● **YOUR GOAL**
Transcribe the records below verbatim, from the line with "You are a GUI" up to and including the line with "The height and".

########

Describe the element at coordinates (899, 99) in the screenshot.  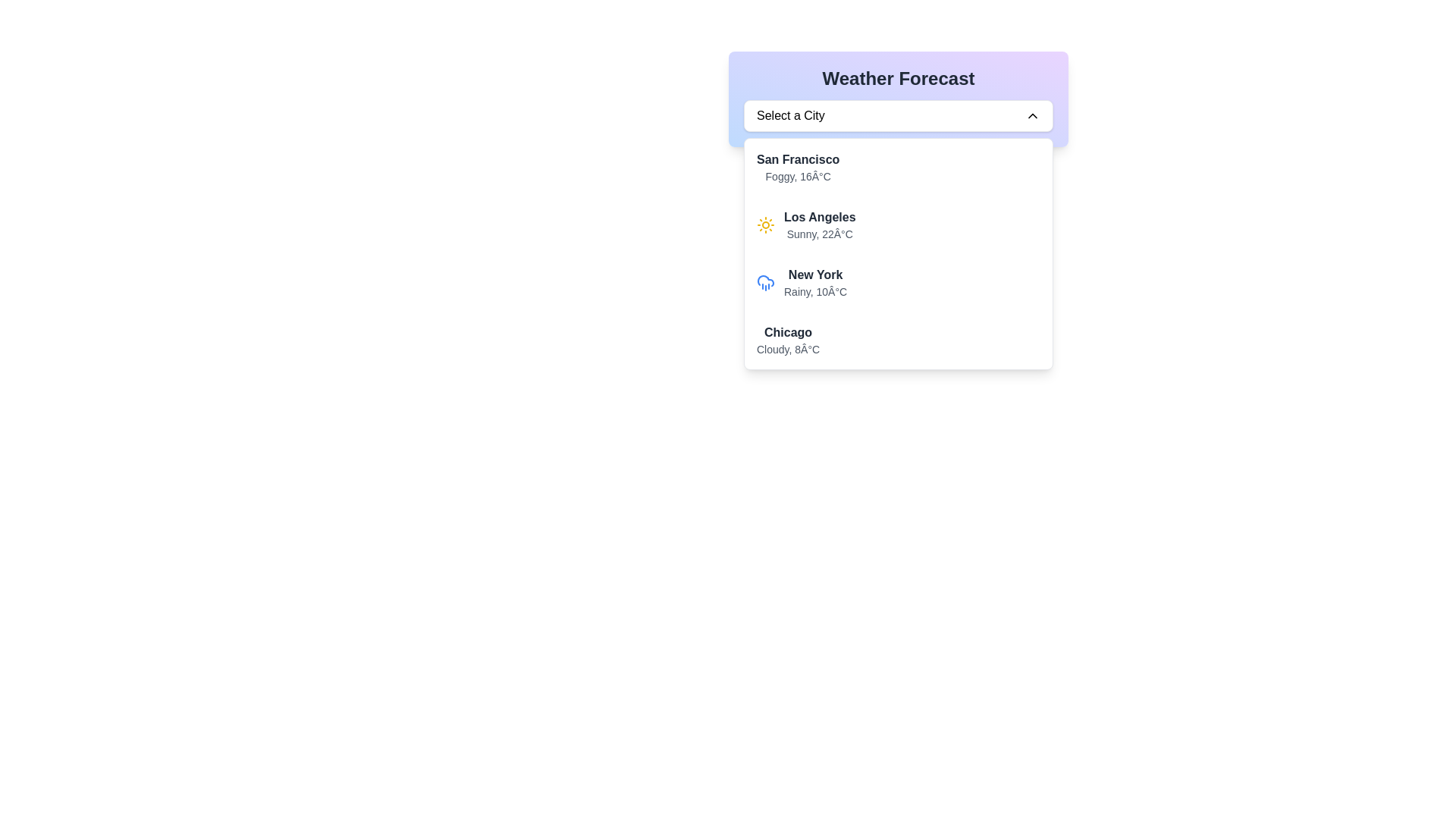
I see `the 'Select a City' dropdown menu in the 'Weather Forecast' section` at that location.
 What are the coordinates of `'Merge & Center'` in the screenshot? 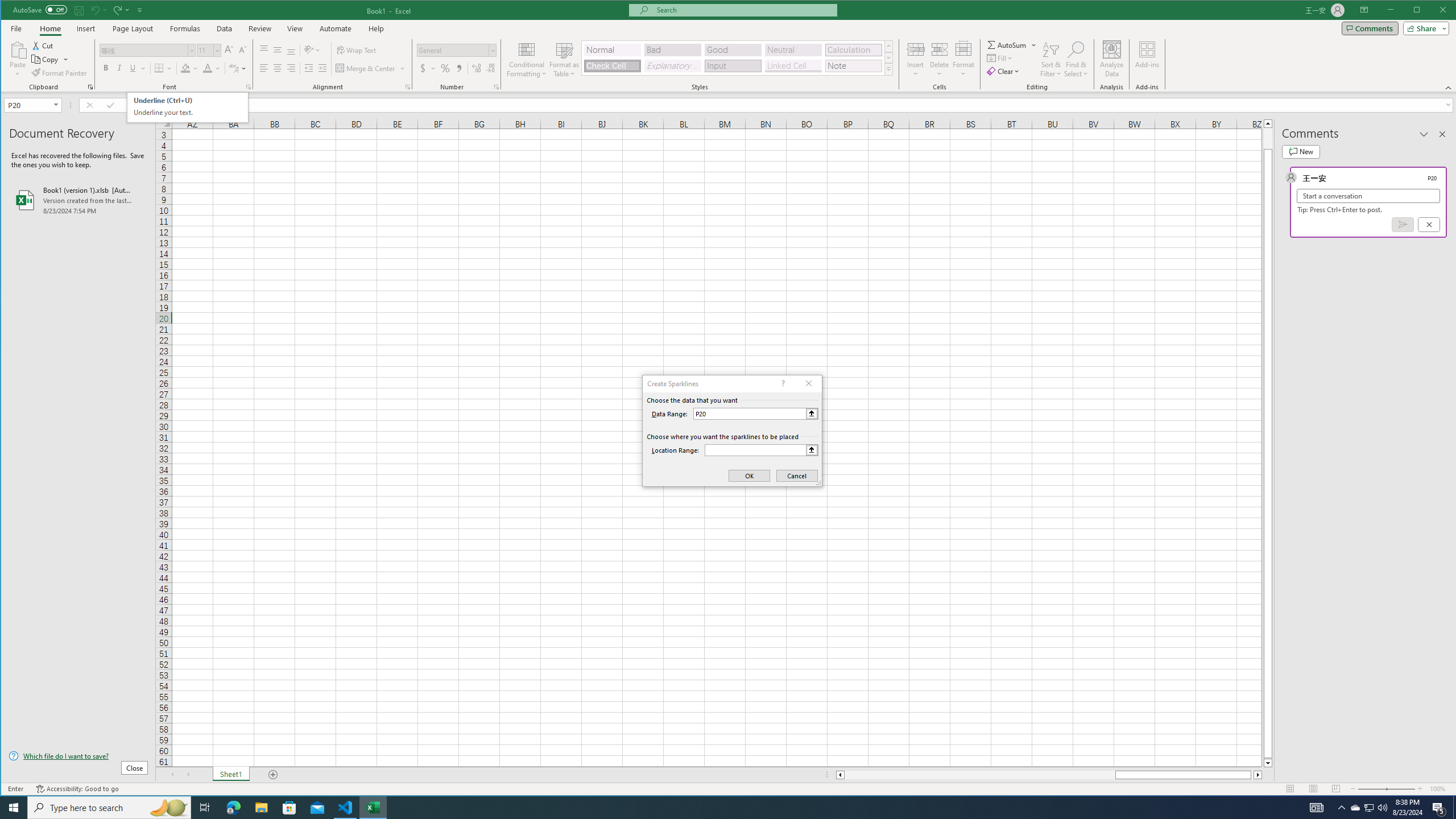 It's located at (366, 68).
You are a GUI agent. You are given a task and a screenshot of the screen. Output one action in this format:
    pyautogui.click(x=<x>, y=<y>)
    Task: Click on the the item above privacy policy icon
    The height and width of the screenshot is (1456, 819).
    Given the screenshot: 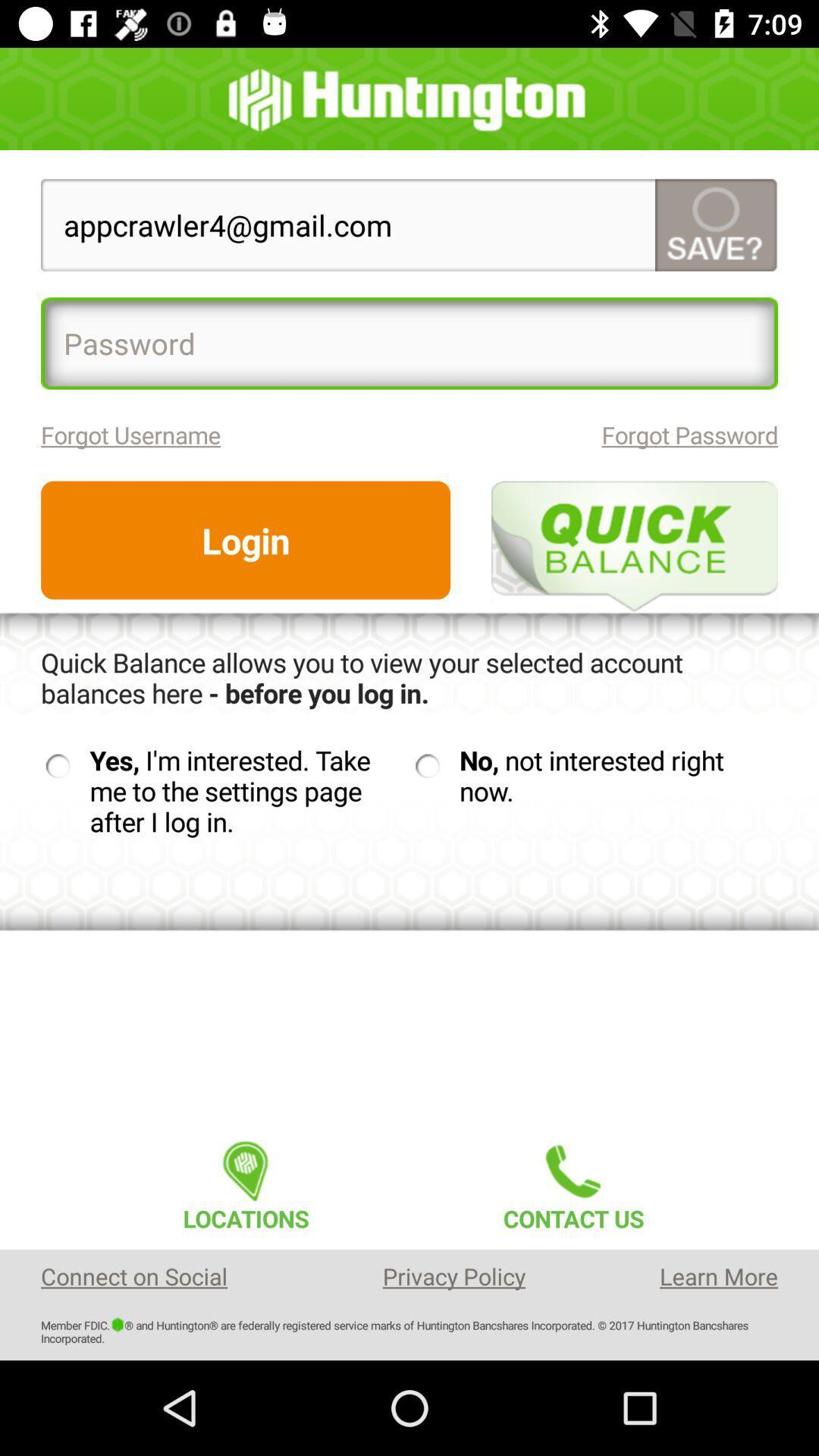 What is the action you would take?
    pyautogui.click(x=573, y=1181)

########

● **COMPLETE ANSWER**
You are a GUI agent. You are given a task and a screenshot of the screen. Output one action in this format:
    pyautogui.click(x=<x>, y=<y>)
    Task: Click on the the item above privacy policy icon
    The height and width of the screenshot is (1456, 819).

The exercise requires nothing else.